*** Provided data

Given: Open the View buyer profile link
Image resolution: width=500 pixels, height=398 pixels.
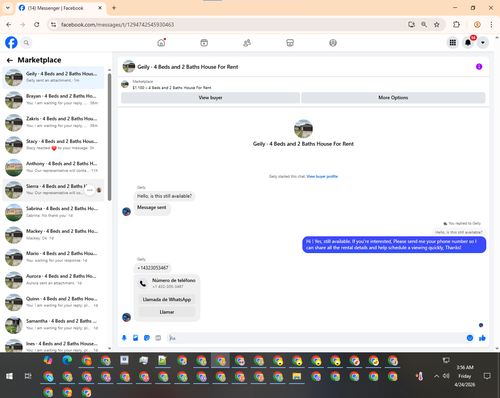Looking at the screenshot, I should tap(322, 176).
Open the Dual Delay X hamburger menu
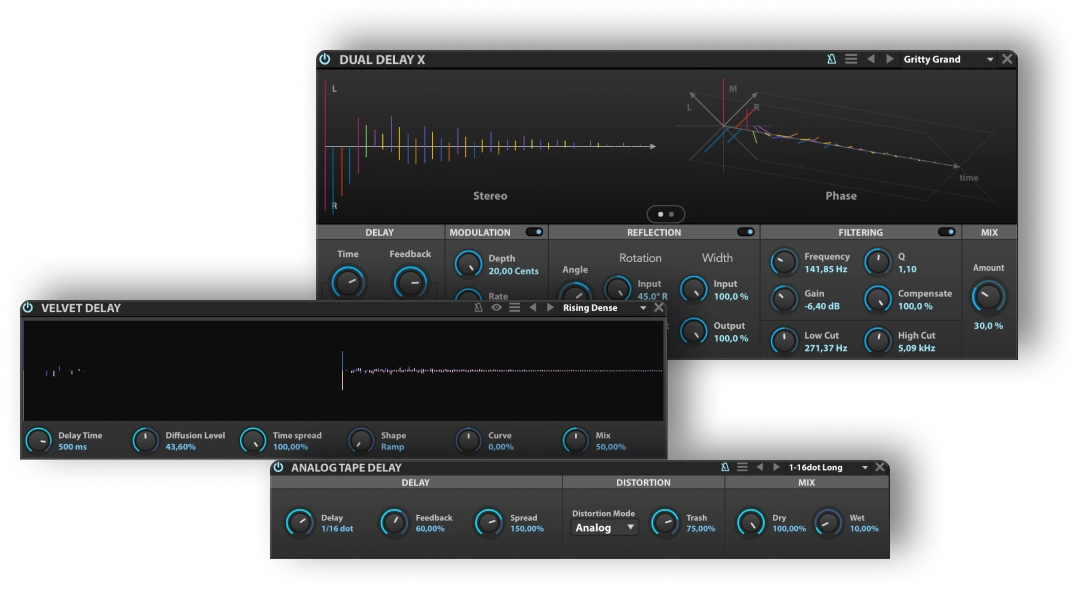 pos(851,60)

******
*** Provided data

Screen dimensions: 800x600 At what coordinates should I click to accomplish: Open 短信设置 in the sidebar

******
*** Provided data

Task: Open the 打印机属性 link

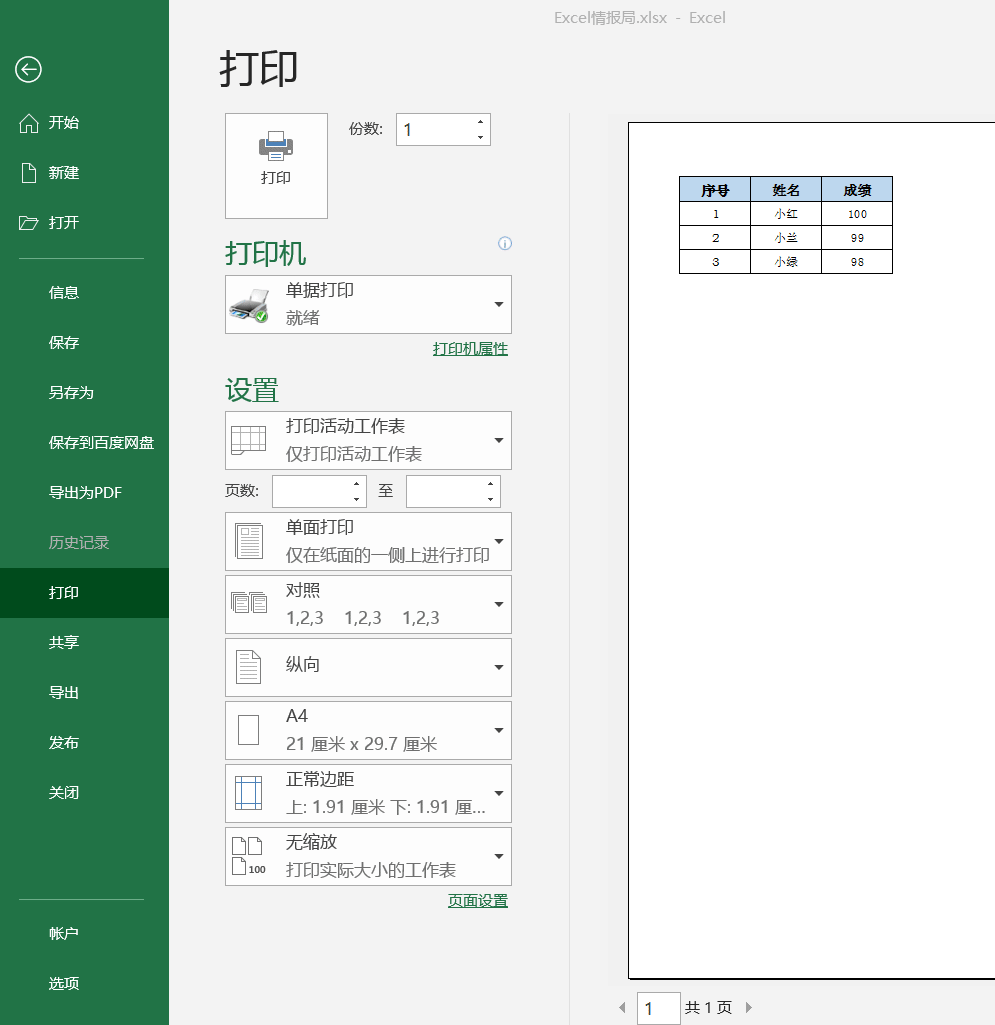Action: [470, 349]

******

* Written task *
Gather every row above that contains the word "Open" and copy each one out in full.

* Full response *
Given: Open the View buyer profile link
Open the Dual Delay X hamburger menu
Screen dimensions: 800x600 At what coordinates should I click to accomplish: Open 短信设置 in the sidebar
Task: Open the 打印机属性 link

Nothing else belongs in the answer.